HOW DYING BOB MONKHOUSE
GAVE ME A LESSON IN LIVING
Bob Monkhouse never lost his brilliant sense of humour right up to his dying day. And the late, great comedian’s legacy of laughter taught me a lesson I plan to utilise every waking hour from now on.
Because life is too short to be taken over-seriously. Even by a Grumpy Old Gran.
To most people under 40, the aches and pains of advancing years don’t exist. But take it from me, kids, old age is gonna getcha - and quicker than you think! (Though it doesn’t hurt quite so much out here in the sunshine).
There’s a fair chance you’ll end up a stooped old wrinkly shuffling your way along the streets and causing irritating queues in the newsagents as you fumble for change. And then drop your purse on the floor for someone else to pick up.
I know all about it – because I’m heading towards the world of zimmer frames myself. And it’s not pleasant.
Two years ago, I was diagnosed with angina and had two stents inserted in an angioplasty procedure to widen my coronary arteries. Now I have been told by a neurologist that I also have the beginnings of Parkinson’s Disease.
Not very pleasant, but millions of people are in far worse health than I, and hopefully I will be around for a good few years yet.
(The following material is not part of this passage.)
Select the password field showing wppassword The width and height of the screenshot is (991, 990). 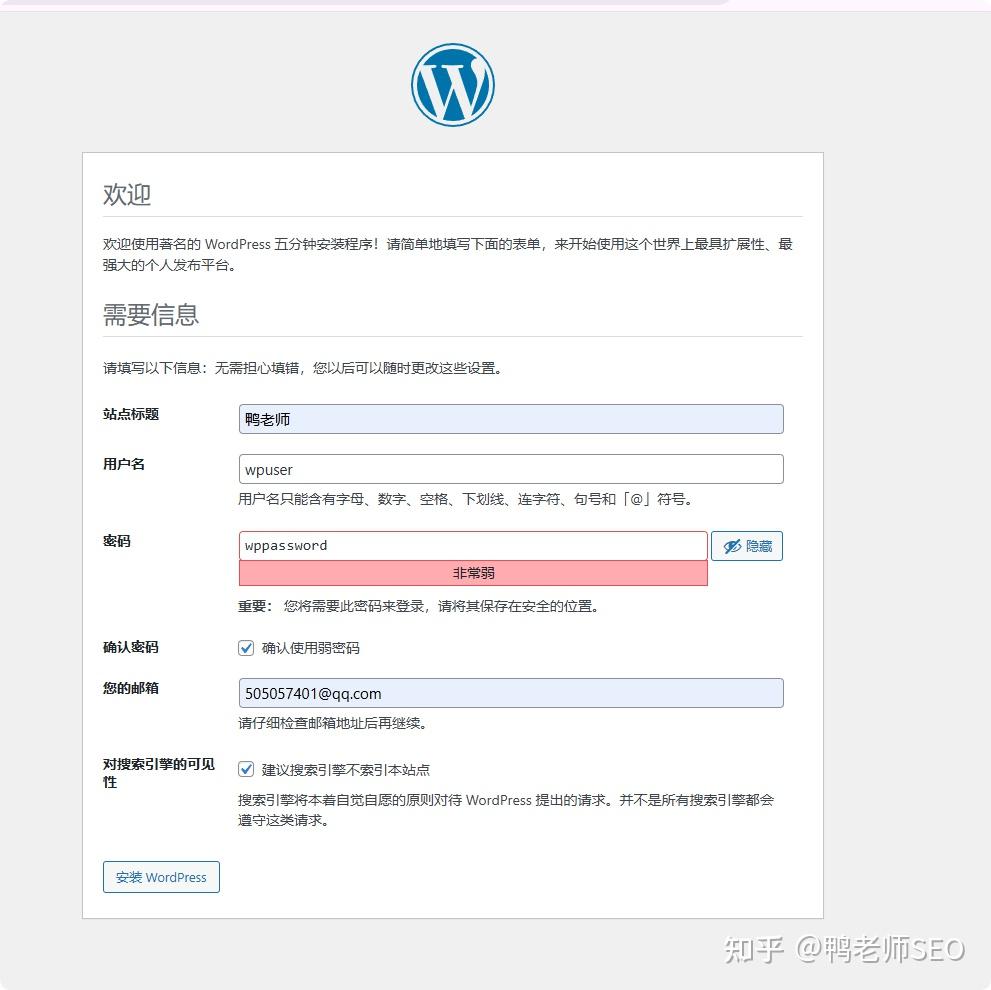[472, 545]
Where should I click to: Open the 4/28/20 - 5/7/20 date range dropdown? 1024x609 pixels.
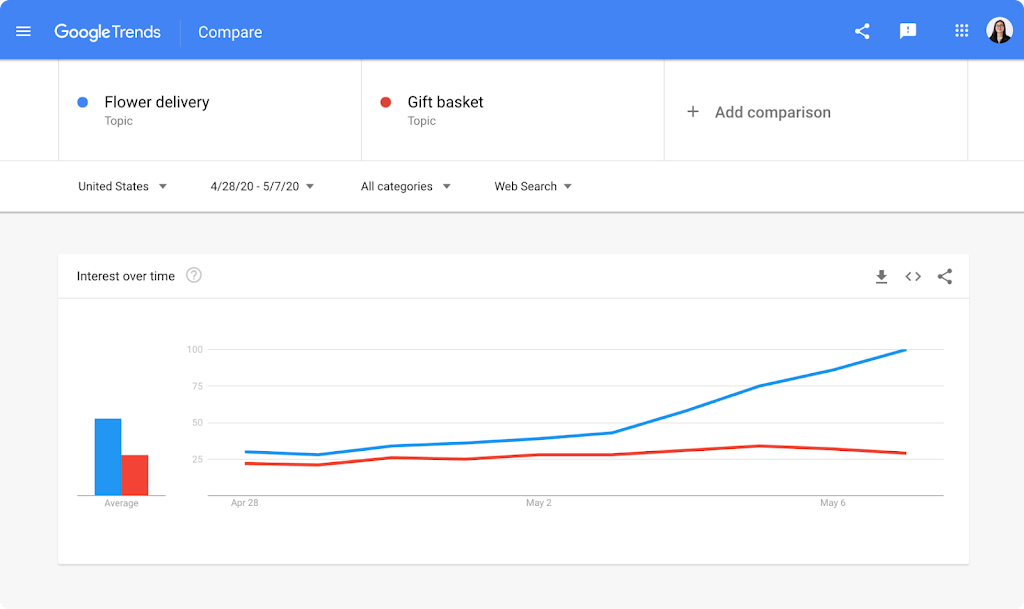coord(263,186)
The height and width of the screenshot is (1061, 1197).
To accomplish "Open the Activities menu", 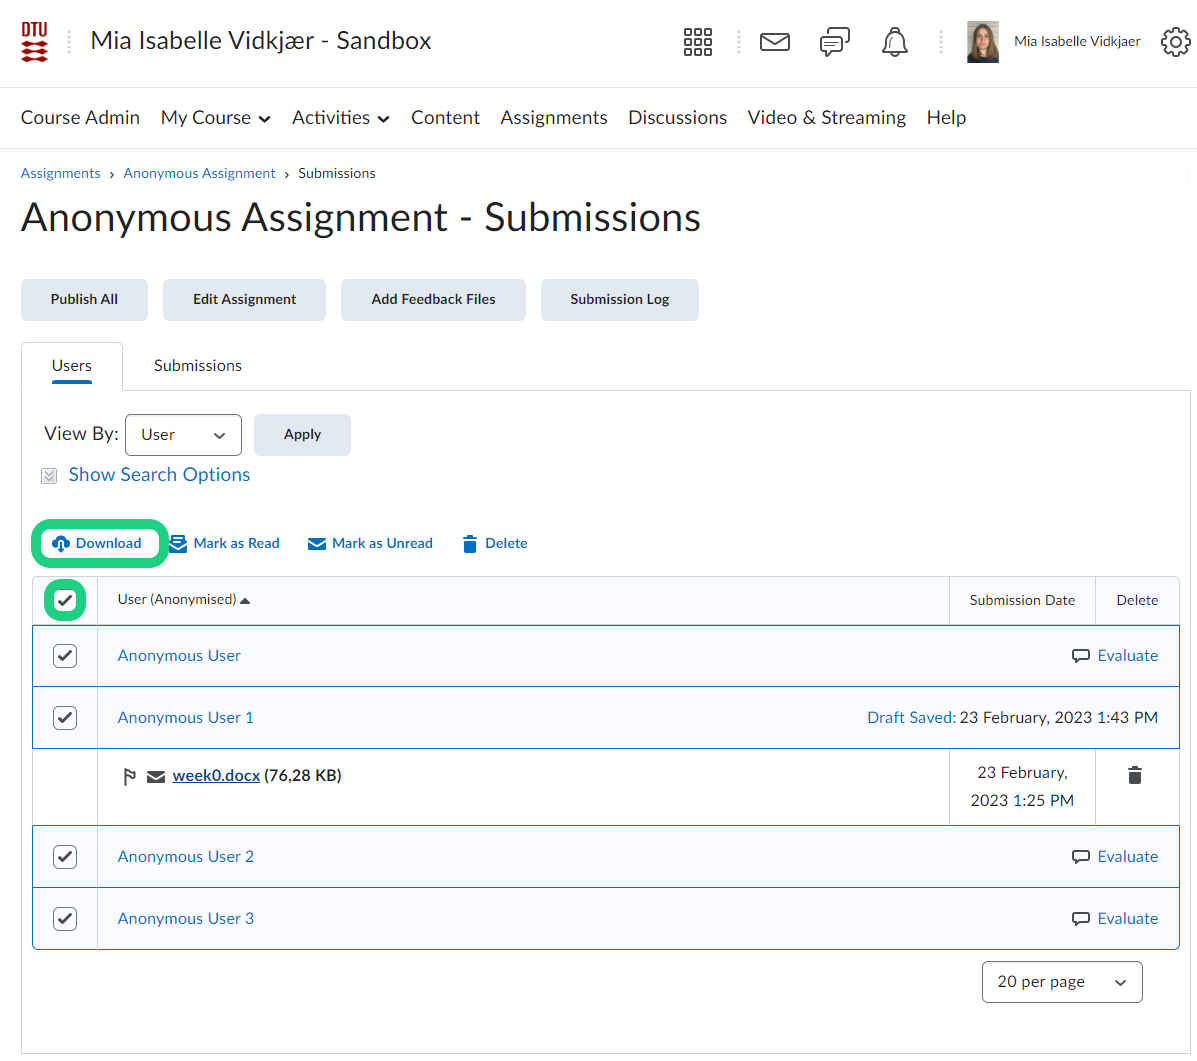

I have also found a true inspiration in the unique humour of Bob Monkhouse.
Like him, I believe that the best antidote to illness and the negativity of ageing is laughter. The Monkhouse School of Mirth may not cure major ailments, but a good giggle does make even the Grumpiest of Grans feel a lot better.
When Bob knew he was dying from prostate cancer, he not only kept smiling - he incorporated it into his act
. (click here to see)
Back in the ‘70s, I was lucky enough to see him perform live at a major London hotel function. Until then, I had always regarded him as rather smarmy and insincere, but I realised that evening that I was watching a true genius strutting his stuff.
Not long before he died in December 2003, and still looking amazingly fit despite his advanced cancer, Monkhouse quipped on Michael Parkinson's chat show that he had asked his doctor: ‘’How long have I got to live?’’
‘’Ten,’’ said the doctor.
‘’Is that weeks, months…?’’
‘ ’Nine, eight, seven...’’
That wisecrack reignited my belief that when old age and/or illness strike, the most effective way to fight it is to have a little giggle about life, however difficult that may be.
I half expected Monkhouse to throw in a line about his unique ‘’sense of tumour’’. He didn’t – but there's a fair bet he is up there in his celestial home right now haranguing St Peter with his one-liners.
In the meantime, I have told my kids and grandkids I want to hear them singing at my funeral, not being just plain miserable. Perhaps a couple of choruses of 'Always Look on the Bright Side of Death’ will help – not that I’ll be able to join in, of course.
Meanwhile, life goes on for me, my angina and my Parkinson’s, with semi-permanent backache and painful hip joints thrown in as a bonus. But I’m happy because I spend most of my time in the Spanish sunshine.